Antes que nada, protección. Para ambos. Peto, guantes y casco para mí. Una autorización con mi firma para él. En este último se establece que uno, el rompedor, está consciente de que existe la posibilidad de lastimarse en medio de la experiencia. “Jamás ha pasado nada que lamentar pero mi abogado me lo recomendó”, afirma Guido. Luego, como en un combate en el coliseo romano, toca la elección de las armas. 

En los inicios de The Break Club ofrecían bates y palos de golf, pero con el paso del tiempo, las herramientas se han transformado, concluyendo en los palos con mangos de hachas actuales que garantizan una óptima relación costo beneficio. No es lo único que se ha ido modificando con los años. “Al principio estaba todo muy idealizado” afirma Guido. “Después de ver películas como Fight Club y Office Space pensábamos que sólo vendrían oficinistas frustrados con el sistema. Y la realidad es que descubrimos que la gente viene más a divertirse y a vivir una experiencia. Es como Disney para adultos”. Un Disney en el que la destrucción no sólo es autorizada sino fomentada. Elijo un tubo deforme metálico como arma.

Mi primer acercamiento a la habitación es tímido. Basta que te digan que puedes romperlo todo para sentirte cohibido. La experiencia de Guido lo lleva a ofrecerme un consejo: “Si querés, comenzá lanzando las botellas pequeñas con la mano. Poco a poco irás entrando en calor”. Detrás de la mesa hay un montículo bastante grande de residuos, las huellas de las iras pasadas. Según Guido, ese cúmulo de desperdicio es fundamental para que los clientes se entusiasmen a romper cosas. 
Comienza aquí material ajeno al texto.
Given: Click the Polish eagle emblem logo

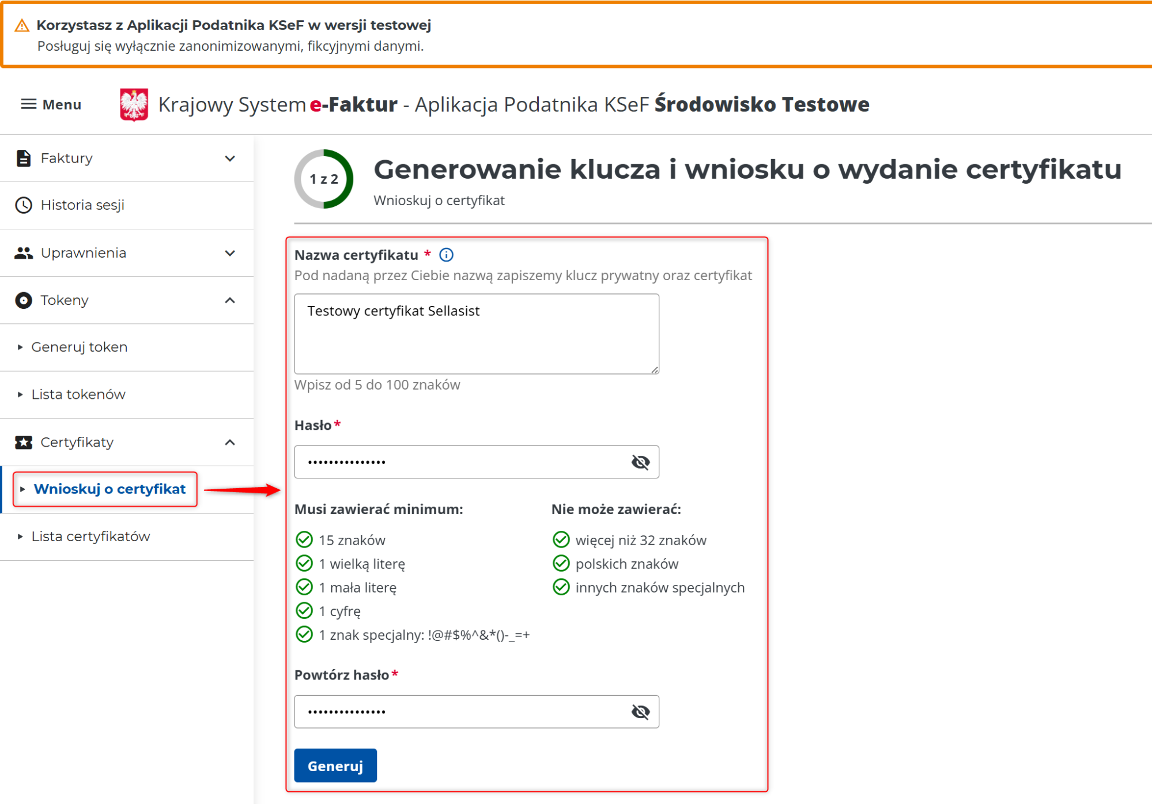Looking at the screenshot, I should click(134, 105).
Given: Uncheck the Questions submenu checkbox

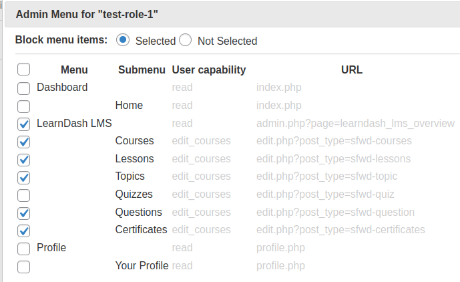Looking at the screenshot, I should [x=24, y=213].
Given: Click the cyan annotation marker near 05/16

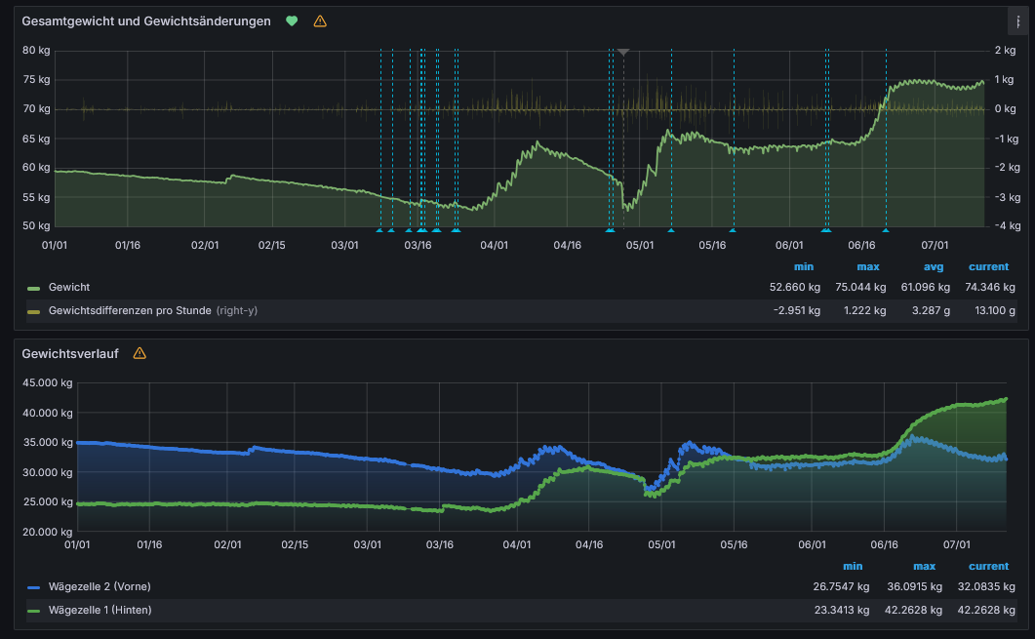Looking at the screenshot, I should (733, 230).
Adicionalmente, apoyado contra la única ventanilla a través de la cual se puede observar lo que ocurre en la habitación, hay un Ipod, conectado a varios altavoces internos y cargado de una amplia gama de canciones para satisfacer todos los estados anímicos. “Lo más común es punk rock y metal. Ramones, AC/DC, Pantera, Rammstein”, explica Guido. “Algunos prefieren dubstep o electrónica. Para mí el más raro es el que rompe con música clásica, aunque una vez vino un americano que rompió con Bob Marley y esa me sorprendió mucho también”. Yo elijo comenzar con un poco de Hendrix para dar inicio al lanzamiento de botellas. Con Purple Haze lanzo la primera, luego la segunda, la tercera y la cuarta. La quinta botella la rompí con Foxy Lady y ya encaminado en un viaje sin retorno. “Después de la tercera botella ya te olvidás de todo y te partes de risa”.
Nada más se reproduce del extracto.